## [Input]
----------------

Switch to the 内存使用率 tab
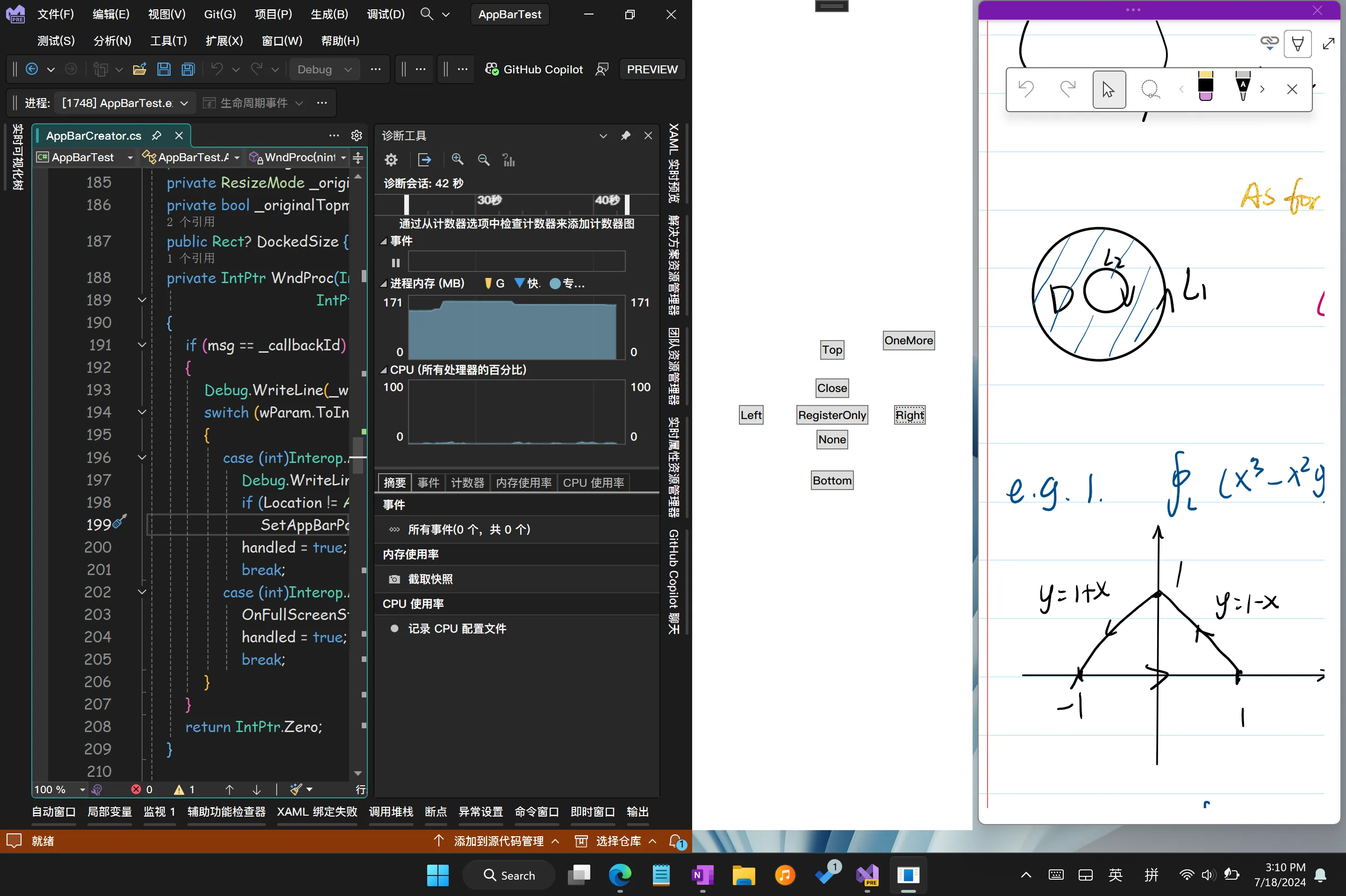Viewport: 1346px width, 896px height. tap(523, 483)
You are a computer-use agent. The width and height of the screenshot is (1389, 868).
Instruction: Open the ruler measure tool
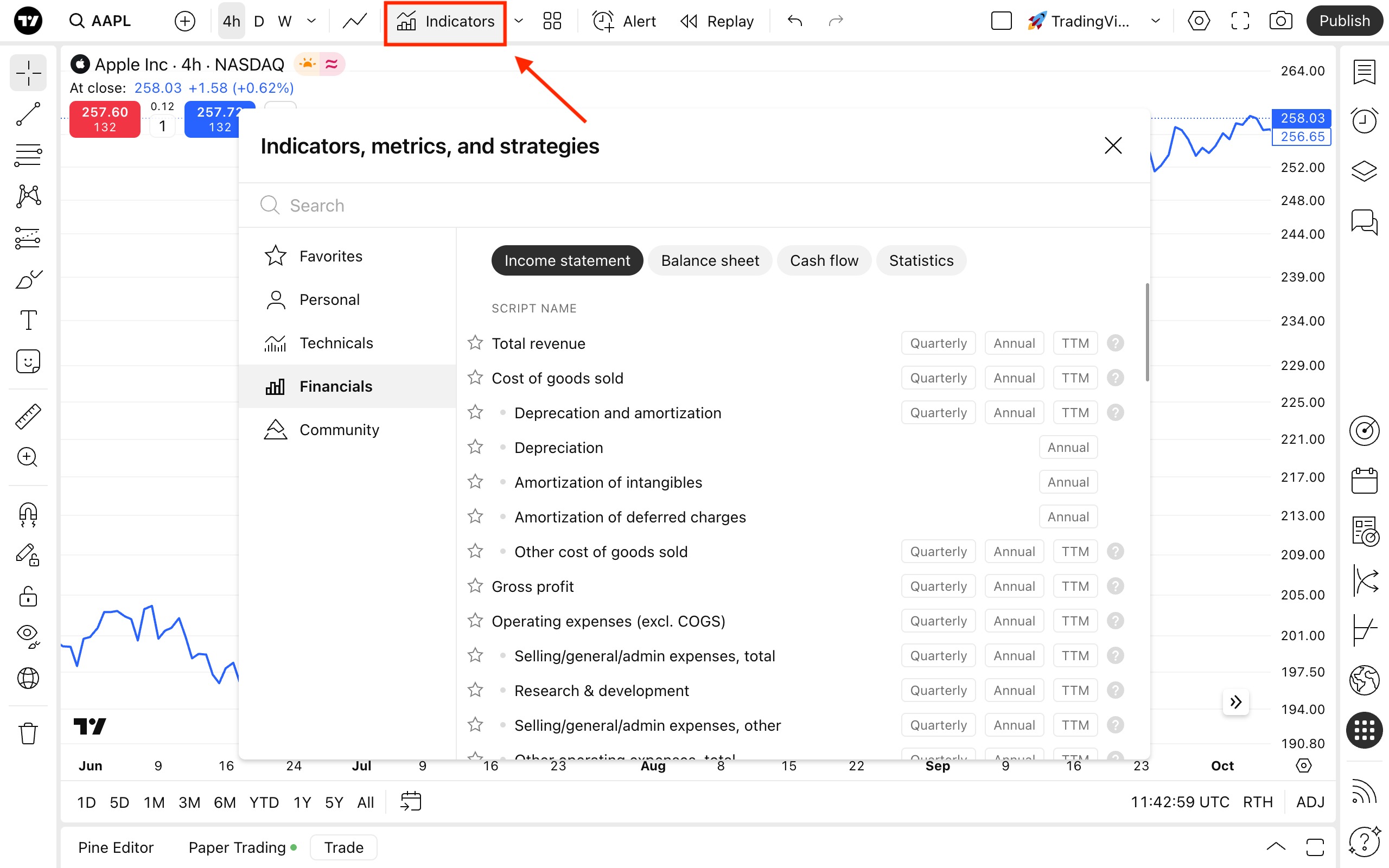28,416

----------------

## [Problem description]
Every word of the material above should be copied exactly; no pictures.

## [Answer to this task]
Switch to the 内存使用率 tab
Viewport: 1346px width, 896px height. tap(523, 483)
You are a computer-use agent. The width and height of the screenshot is (1389, 868).
Instruction: Open the ruler measure tool
28,416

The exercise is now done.